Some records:

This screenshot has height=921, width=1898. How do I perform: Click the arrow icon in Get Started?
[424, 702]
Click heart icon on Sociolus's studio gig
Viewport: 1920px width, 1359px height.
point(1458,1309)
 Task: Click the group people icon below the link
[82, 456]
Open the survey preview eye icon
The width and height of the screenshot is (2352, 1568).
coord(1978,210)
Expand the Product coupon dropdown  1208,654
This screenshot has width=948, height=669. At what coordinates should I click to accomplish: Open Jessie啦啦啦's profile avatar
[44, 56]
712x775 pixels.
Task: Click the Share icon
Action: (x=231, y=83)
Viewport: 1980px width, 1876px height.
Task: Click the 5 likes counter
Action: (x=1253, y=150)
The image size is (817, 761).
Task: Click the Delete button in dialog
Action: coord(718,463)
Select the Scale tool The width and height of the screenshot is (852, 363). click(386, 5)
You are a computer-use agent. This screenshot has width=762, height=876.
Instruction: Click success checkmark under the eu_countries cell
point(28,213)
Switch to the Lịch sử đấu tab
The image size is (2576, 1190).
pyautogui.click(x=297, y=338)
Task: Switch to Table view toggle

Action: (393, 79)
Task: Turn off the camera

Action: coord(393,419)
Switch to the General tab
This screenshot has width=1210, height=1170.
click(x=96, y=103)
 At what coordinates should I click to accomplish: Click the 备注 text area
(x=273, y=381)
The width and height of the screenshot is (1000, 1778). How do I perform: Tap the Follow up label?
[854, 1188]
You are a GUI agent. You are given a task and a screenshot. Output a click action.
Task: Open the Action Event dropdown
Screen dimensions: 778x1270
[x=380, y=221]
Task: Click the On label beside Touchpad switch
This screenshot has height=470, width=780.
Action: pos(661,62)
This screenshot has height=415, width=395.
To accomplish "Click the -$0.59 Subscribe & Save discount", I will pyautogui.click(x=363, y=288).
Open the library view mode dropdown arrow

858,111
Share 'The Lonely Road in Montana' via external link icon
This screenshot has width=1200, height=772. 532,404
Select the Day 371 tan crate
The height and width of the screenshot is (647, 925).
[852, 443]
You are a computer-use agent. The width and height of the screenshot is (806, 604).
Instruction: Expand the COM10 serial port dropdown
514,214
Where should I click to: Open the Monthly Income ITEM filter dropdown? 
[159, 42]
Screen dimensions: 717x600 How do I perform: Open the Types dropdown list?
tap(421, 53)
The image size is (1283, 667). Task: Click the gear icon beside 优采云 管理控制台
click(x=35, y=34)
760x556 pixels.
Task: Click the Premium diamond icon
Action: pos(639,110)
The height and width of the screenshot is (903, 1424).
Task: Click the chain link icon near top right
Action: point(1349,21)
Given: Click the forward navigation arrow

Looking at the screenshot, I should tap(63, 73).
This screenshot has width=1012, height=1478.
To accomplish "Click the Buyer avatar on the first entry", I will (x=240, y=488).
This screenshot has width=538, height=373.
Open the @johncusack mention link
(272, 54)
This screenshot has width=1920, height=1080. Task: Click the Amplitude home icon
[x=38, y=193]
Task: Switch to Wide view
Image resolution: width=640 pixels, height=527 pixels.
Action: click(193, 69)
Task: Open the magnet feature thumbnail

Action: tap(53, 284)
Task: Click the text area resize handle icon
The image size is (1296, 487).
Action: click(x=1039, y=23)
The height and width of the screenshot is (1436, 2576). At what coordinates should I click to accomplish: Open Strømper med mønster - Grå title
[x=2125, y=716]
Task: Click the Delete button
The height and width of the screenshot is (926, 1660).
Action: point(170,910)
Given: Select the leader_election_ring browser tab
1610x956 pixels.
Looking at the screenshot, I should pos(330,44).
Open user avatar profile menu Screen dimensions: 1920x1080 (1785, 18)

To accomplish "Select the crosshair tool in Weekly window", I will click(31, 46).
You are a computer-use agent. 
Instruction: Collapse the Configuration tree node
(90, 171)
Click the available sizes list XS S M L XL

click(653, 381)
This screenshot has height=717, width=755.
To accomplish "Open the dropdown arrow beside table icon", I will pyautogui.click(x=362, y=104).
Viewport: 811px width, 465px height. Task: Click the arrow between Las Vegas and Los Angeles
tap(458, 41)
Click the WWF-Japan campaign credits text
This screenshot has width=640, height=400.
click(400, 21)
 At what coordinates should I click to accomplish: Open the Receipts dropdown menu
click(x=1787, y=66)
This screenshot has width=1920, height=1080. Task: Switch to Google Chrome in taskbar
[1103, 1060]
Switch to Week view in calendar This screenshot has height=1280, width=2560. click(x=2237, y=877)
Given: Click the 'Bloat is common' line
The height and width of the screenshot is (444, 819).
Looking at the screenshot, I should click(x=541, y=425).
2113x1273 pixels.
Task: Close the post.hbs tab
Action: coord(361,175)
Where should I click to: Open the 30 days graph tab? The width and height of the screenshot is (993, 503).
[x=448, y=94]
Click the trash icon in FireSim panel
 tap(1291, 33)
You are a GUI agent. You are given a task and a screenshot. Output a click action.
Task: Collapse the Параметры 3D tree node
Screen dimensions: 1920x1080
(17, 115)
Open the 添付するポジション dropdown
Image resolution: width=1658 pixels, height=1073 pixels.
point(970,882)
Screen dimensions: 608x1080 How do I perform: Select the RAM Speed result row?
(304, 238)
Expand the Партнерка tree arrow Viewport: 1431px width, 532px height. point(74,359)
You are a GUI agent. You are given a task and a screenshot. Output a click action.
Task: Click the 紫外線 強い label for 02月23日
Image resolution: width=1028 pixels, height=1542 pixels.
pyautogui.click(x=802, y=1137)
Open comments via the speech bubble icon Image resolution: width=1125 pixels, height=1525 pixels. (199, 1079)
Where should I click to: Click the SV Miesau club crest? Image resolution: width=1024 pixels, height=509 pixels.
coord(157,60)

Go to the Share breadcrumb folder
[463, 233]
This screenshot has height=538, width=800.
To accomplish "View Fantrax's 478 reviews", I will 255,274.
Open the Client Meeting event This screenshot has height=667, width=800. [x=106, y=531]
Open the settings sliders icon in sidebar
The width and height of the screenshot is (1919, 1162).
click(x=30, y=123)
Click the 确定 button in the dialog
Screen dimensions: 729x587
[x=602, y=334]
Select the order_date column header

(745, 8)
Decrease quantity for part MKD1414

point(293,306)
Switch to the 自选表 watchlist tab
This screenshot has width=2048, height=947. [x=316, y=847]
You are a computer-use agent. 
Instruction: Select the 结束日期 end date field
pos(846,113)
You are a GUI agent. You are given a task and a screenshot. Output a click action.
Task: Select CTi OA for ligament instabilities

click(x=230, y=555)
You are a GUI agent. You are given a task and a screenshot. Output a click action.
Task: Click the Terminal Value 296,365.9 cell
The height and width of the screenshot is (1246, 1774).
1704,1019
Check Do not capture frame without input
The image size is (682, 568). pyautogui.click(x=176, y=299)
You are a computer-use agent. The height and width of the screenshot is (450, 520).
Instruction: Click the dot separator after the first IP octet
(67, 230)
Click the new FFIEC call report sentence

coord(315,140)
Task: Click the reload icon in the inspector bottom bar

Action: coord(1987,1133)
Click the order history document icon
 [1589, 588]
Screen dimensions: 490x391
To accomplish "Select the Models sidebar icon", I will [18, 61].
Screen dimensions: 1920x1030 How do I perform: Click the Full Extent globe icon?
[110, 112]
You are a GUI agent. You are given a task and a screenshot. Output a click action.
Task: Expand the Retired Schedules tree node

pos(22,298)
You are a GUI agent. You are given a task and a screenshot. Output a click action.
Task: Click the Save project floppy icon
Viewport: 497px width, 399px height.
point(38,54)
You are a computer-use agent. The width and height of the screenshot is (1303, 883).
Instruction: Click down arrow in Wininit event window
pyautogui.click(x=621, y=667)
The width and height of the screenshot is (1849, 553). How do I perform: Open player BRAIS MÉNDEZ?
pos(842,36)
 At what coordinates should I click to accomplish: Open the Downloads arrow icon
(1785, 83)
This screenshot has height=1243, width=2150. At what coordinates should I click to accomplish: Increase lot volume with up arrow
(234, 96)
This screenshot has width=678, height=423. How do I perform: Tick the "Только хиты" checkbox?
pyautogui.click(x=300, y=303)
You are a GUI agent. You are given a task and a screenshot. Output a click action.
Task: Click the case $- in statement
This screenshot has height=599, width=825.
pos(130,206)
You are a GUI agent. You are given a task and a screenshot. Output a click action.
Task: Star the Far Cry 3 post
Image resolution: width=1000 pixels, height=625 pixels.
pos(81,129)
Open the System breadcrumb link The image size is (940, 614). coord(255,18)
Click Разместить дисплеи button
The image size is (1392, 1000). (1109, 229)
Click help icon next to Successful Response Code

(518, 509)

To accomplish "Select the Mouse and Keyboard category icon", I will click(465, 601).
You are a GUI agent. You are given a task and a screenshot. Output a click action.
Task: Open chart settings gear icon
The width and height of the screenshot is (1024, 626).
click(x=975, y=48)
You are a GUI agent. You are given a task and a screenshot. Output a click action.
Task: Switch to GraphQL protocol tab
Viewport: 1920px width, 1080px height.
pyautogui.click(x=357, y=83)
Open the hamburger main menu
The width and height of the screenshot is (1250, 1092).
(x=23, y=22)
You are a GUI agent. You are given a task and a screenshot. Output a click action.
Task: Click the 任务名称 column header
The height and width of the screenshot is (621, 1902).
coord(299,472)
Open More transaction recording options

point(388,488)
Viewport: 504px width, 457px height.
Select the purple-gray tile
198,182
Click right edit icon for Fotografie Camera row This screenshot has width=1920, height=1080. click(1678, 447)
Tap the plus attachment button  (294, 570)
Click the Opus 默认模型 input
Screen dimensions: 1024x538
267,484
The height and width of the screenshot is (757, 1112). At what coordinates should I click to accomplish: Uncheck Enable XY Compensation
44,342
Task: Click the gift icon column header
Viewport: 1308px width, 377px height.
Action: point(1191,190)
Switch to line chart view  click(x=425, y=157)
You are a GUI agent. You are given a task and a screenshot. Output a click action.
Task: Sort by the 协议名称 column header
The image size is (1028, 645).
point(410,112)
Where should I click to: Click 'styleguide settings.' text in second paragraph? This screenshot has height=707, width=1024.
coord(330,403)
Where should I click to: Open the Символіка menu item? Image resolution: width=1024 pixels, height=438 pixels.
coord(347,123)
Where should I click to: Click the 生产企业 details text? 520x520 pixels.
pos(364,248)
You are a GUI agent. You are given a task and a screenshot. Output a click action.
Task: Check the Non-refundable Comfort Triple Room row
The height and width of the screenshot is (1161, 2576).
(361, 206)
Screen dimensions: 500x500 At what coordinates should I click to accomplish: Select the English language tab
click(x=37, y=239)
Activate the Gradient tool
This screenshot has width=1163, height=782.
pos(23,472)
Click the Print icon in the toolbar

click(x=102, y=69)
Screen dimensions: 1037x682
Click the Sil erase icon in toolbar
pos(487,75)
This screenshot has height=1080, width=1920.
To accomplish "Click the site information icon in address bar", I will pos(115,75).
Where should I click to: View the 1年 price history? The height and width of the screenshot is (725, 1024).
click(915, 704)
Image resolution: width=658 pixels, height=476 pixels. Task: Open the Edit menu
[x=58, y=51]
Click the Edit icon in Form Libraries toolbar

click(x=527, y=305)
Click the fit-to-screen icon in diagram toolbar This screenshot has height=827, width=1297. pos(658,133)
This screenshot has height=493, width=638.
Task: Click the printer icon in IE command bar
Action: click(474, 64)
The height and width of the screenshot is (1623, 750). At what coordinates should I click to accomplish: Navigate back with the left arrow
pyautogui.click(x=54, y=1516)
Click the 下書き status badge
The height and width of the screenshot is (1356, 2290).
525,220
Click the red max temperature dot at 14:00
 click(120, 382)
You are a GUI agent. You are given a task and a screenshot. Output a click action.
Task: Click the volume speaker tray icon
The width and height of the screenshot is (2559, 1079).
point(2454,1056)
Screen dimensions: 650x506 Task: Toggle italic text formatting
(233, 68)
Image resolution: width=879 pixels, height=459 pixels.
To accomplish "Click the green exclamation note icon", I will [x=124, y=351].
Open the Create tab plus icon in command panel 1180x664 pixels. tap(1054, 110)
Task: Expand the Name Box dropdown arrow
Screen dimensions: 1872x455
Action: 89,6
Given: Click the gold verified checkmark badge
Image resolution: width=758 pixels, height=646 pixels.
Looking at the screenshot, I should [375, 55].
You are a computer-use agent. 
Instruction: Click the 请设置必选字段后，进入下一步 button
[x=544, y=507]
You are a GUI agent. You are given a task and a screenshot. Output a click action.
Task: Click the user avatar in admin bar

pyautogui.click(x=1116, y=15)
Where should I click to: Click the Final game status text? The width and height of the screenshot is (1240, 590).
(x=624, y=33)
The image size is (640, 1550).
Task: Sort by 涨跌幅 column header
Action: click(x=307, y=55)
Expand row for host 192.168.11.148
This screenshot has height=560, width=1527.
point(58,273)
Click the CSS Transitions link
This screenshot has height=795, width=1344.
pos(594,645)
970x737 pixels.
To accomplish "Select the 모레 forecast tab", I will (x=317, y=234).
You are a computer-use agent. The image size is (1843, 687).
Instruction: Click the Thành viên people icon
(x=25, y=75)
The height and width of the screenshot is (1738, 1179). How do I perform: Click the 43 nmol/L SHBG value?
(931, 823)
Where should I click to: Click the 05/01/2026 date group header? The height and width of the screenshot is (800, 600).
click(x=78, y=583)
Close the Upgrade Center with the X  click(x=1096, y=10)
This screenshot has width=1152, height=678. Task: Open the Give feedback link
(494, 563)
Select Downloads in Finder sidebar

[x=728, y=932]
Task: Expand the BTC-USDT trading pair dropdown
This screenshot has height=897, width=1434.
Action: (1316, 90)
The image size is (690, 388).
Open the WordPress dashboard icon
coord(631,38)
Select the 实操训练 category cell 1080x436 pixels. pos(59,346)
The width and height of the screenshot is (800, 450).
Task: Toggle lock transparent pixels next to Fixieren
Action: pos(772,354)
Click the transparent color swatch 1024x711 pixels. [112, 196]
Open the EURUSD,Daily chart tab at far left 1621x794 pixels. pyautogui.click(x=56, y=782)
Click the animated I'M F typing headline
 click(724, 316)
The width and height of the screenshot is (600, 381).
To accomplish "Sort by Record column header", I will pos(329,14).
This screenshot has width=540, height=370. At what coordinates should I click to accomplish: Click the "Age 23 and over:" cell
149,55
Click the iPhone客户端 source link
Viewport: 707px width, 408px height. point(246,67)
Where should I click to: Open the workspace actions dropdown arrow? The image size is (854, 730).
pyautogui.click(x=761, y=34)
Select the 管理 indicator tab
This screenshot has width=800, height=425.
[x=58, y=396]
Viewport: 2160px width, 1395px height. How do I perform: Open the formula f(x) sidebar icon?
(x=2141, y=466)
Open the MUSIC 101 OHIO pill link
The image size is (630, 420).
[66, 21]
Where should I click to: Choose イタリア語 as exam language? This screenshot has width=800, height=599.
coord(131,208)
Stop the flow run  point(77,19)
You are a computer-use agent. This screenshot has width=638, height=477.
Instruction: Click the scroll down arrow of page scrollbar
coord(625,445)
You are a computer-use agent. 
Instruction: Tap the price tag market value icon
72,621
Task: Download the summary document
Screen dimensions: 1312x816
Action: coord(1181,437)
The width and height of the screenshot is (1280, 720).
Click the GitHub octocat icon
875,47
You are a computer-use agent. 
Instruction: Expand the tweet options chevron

▸ Problem description:
Identify each line in the listing above that contains the string "area", and copy those lines out in full.

▸ Solution for this problem:
 At what coordinates should I click to accomplish: Click the 备注 text area
Task: Click the text area resize handle icon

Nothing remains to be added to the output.